Greece today backed away from a Common Market agreement to impose diplomatic sanctions against Libya, claiming no solid proof linking Libya to state-sponsored terrorism was presented.
A statement issued by government spokesman Militiades Papaioannou said Greece had “very strong reservations” about the sanctions and had not yet decided whether to apply them.
“National factors and solid proof about the guilt of certain countries for terrorist activities, something which has not yet been provided, will be taken into consideration regarding our country’s application, or nonapplication of the measures decided,” Papaioannou’s statement said.
Earlier today, aides to Papaioannou had provided assurances that Greece would join its 11 Common Market partners in applying the measures against Libya.
The Common Market foreign ministers agreed Monday to cut Libyan embassy staff levels and restrict the movement of Libyan diplomats in their countries. They also agreed to trim their diplomatic missions in Tripoli, the capital of Libya, and introduce stricter visa controls on all Libyans. (Story on Page 6.)
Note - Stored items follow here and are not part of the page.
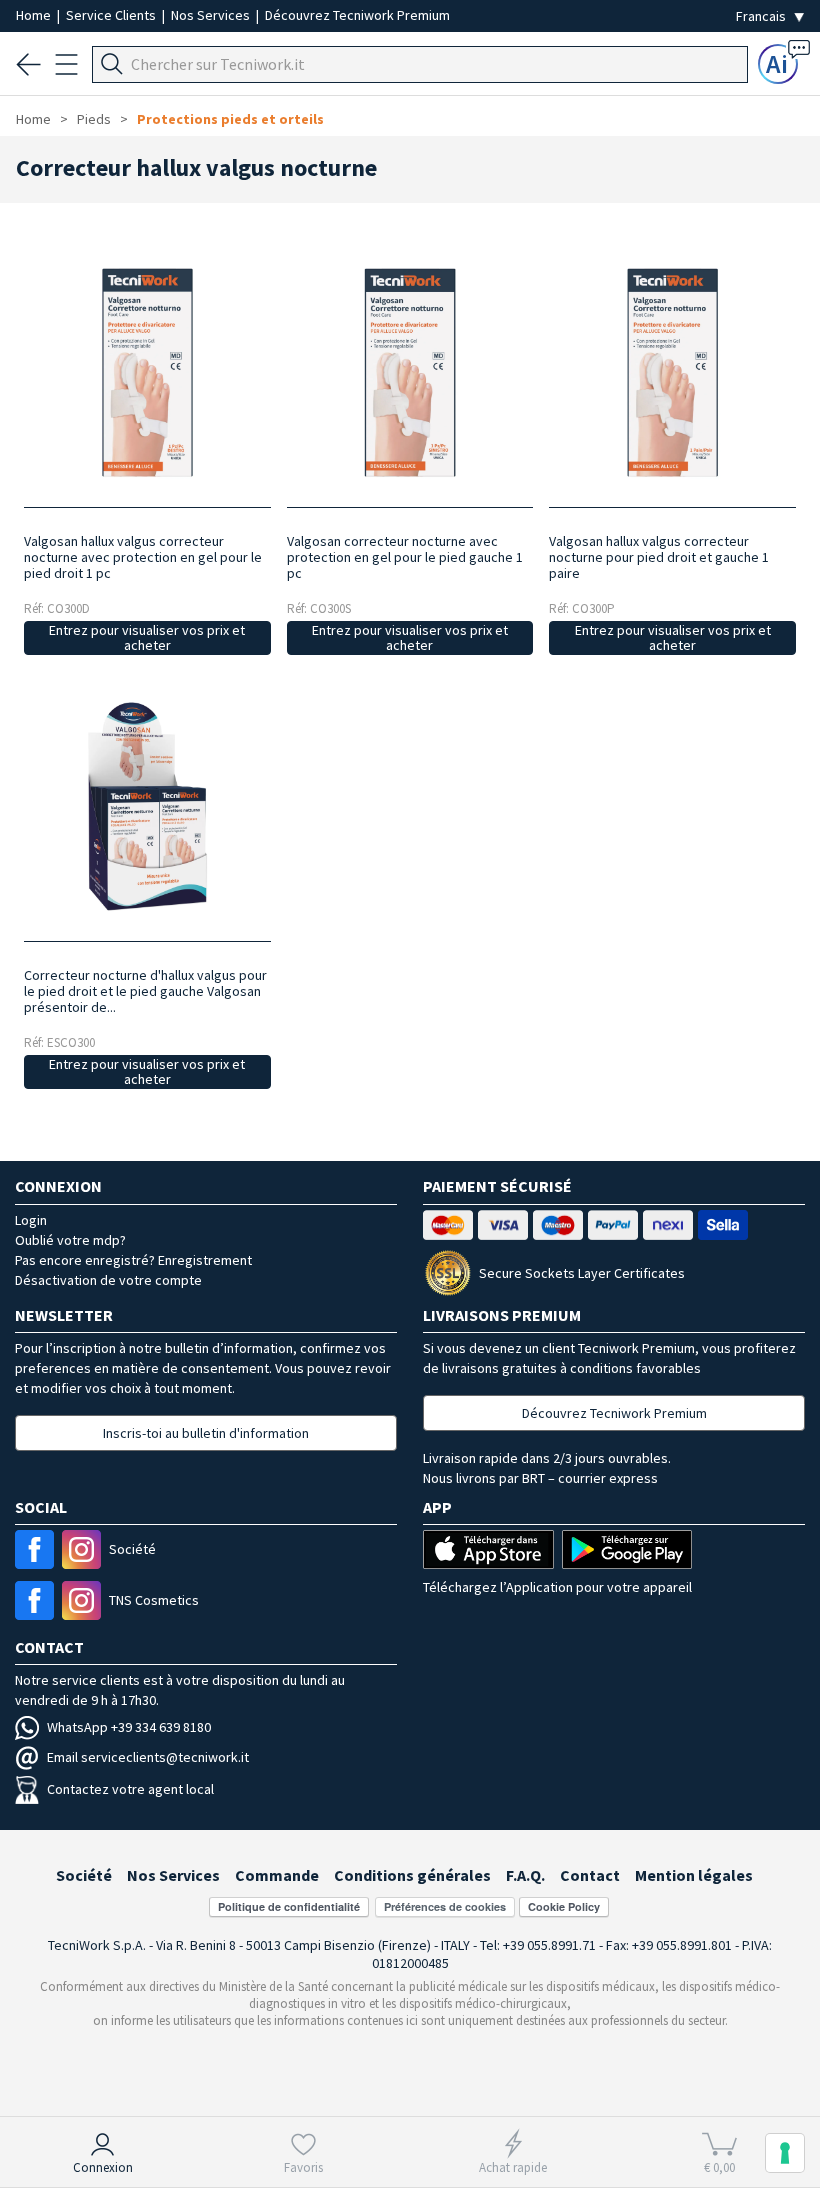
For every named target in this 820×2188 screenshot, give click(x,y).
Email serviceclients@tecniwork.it (148, 1757)
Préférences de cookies (445, 1906)
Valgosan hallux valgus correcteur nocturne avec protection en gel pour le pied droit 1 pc (143, 557)
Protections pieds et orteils (230, 119)
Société (84, 1875)
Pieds (94, 119)
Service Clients (112, 15)
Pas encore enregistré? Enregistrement (133, 1260)
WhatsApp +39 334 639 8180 (129, 1727)
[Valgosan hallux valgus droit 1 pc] (147, 372)
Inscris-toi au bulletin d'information (206, 1433)
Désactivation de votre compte (108, 1280)
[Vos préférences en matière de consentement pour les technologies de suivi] (785, 2153)
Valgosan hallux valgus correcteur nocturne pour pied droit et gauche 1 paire (659, 557)
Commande (277, 1875)
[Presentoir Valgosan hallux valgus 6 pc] (147, 806)
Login (31, 1220)
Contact (590, 1875)
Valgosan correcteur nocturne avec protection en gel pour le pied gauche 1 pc (405, 557)
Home (35, 15)
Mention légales (694, 1875)
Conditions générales (412, 1875)
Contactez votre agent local (130, 1789)
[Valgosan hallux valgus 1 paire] (672, 372)
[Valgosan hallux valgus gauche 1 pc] (409, 372)
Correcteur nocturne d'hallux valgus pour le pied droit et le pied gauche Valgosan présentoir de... (145, 991)
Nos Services (212, 15)
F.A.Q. (525, 1875)
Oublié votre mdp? (70, 1240)
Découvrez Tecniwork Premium (357, 15)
Greece hesitated at first about approving the sanctions and did so after winning agreement from other members on “beginning a political dialogue between the (European Economic) Community and Libya,” Papaioannou’s statement said.
Premier Andreas Papandreou’s ruling Panhellenic Socialist Movement and Libyan leader Col. Moammar Kadafi’s regime have a close relationship.
Meanwhile, security police sources, speaking on condition of anonymity, said more than 30 Arabs, including a number of Libyans, have been deported from Greece since the U.S. air strike as part of routine checks.